It’s “Like,” The Pioneers Get the Arrows

I'm scanning my media news this morning and I see an item titled "Cablevision to Offer Tivo-Like Service." Sigh. It's so sad to watch a great idea, and a pretty good execution, fade right in front of your eyes, as pale imitators create "Tivo-like" services. The problem with this,…


I’m scanning my media news this morning and I see an item titled “Cablevision to Offer Tivo-Like Service.” Sigh. It’s so sad to watch a great idea, and a pretty good execution, fade right in front of your eyes, as pale imitators create “Tivo-like” services.
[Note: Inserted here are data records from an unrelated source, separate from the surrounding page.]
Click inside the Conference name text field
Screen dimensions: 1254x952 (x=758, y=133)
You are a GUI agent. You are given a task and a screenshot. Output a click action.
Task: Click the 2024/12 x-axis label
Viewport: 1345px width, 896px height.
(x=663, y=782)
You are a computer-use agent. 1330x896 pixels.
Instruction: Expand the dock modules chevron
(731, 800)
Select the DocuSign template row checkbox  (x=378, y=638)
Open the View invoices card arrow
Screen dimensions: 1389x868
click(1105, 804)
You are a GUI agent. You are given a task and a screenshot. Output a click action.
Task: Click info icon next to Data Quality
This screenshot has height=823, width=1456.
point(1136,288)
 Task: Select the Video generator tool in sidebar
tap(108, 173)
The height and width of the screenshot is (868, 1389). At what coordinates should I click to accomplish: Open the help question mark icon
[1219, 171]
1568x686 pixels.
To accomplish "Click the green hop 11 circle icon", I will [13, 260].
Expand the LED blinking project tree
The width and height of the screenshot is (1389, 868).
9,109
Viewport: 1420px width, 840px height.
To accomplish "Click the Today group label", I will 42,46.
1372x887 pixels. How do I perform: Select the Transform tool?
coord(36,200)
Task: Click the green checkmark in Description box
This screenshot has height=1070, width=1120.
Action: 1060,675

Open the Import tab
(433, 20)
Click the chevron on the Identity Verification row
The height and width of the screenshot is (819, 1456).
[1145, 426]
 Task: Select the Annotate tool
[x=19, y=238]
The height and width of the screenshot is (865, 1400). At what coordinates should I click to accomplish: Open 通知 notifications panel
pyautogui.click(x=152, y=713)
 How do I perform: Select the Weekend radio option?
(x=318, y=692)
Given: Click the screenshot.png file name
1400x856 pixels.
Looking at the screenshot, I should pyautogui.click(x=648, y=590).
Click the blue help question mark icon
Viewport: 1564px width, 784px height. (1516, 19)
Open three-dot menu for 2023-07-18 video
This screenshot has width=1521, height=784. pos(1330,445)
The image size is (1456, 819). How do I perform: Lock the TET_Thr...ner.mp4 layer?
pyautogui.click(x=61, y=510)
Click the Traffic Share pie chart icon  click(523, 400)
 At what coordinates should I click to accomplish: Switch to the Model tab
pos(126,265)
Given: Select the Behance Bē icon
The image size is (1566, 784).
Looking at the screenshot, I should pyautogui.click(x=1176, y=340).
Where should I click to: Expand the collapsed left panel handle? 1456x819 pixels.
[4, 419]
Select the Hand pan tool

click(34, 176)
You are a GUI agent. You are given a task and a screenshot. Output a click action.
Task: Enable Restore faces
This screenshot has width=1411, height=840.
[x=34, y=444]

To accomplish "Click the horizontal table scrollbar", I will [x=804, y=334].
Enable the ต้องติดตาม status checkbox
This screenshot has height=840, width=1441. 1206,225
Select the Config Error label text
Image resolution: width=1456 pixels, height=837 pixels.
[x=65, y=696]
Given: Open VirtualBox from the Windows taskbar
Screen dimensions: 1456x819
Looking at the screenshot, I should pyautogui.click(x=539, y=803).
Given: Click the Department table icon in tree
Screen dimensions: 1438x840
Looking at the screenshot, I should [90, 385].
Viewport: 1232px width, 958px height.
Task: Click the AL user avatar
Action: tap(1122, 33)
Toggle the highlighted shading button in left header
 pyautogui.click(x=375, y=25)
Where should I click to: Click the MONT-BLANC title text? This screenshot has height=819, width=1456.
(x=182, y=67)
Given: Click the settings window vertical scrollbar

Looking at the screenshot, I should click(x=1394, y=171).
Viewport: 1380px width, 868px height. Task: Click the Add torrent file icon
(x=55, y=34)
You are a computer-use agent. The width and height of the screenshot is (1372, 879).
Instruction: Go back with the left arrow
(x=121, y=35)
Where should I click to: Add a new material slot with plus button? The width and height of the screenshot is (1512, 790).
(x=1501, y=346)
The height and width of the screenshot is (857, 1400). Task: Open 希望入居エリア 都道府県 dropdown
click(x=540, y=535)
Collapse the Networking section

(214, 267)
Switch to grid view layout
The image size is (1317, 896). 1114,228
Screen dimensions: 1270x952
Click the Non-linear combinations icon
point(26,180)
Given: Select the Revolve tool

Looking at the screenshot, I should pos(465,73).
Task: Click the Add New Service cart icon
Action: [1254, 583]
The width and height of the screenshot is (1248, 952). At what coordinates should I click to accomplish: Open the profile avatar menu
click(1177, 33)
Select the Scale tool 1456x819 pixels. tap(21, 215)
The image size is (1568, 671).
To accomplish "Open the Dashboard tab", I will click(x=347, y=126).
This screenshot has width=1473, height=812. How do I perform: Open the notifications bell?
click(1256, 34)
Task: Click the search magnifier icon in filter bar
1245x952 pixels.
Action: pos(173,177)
The problem with this, as I’ve ranted before (in a previous 2.0 column that I swear I am about two days from posting here), is that while TiVo puts its intelligence at the edge of the cable network, ostensibly under your control, the cable company boxes have opaque, client-server architectures, owned and controlled by the cable system. In other words, they decide what you can fast forward, record, cut and paste (well, you can’t do that anyway), etc. It’s a terrible, closed system, and because cable companies are monopolies, for the most part, there’s not much to be done about it. It’s Larry Lessig’s worst nightmare (and mine too).

And how might the cable companies handle their newly found control over your PVR? Well, here’s a hint from Tom Rutledge, president of cable operations for Cablevision: “We didn’t think it was a good idea (to add PVRs to the system) and didn’t want to do it,” Rutledge said. In other words, we are with the MPAA and the content industry on this one, and are only doing this because the market is asking for it. Endgame: If you get a cable PVR, expect the keys to be in someone else’s hands. My suggestion: go satellite and buy a TiVo. This year might be your last chance.

3 thoughts on “It’s “Like,” The Pioneers Get the Arrows”

  1. Luckily, Tivo is not rocket science; it’s some very basic hardware combined (brilliantly) with an electronic program guide. The EPG is out there (is there a better use for XML?). The hardware is everywhere. The remote, well, someone’s gonna make a good one very soon. (I use a Harmony remote – a simple activity-based, Web- and XML-powered remote with a program guide built right in. $80 refurbished.)

    Tivo does not have a monopoly on PVRs, they were simply able to do it first and do it well – a business anomoly, to be sure. But there are lots of others like Linux-powered MythTv on the way up.

    Somebody go tell Valenti that not only is the cat out of the bag, it just stole his Benz.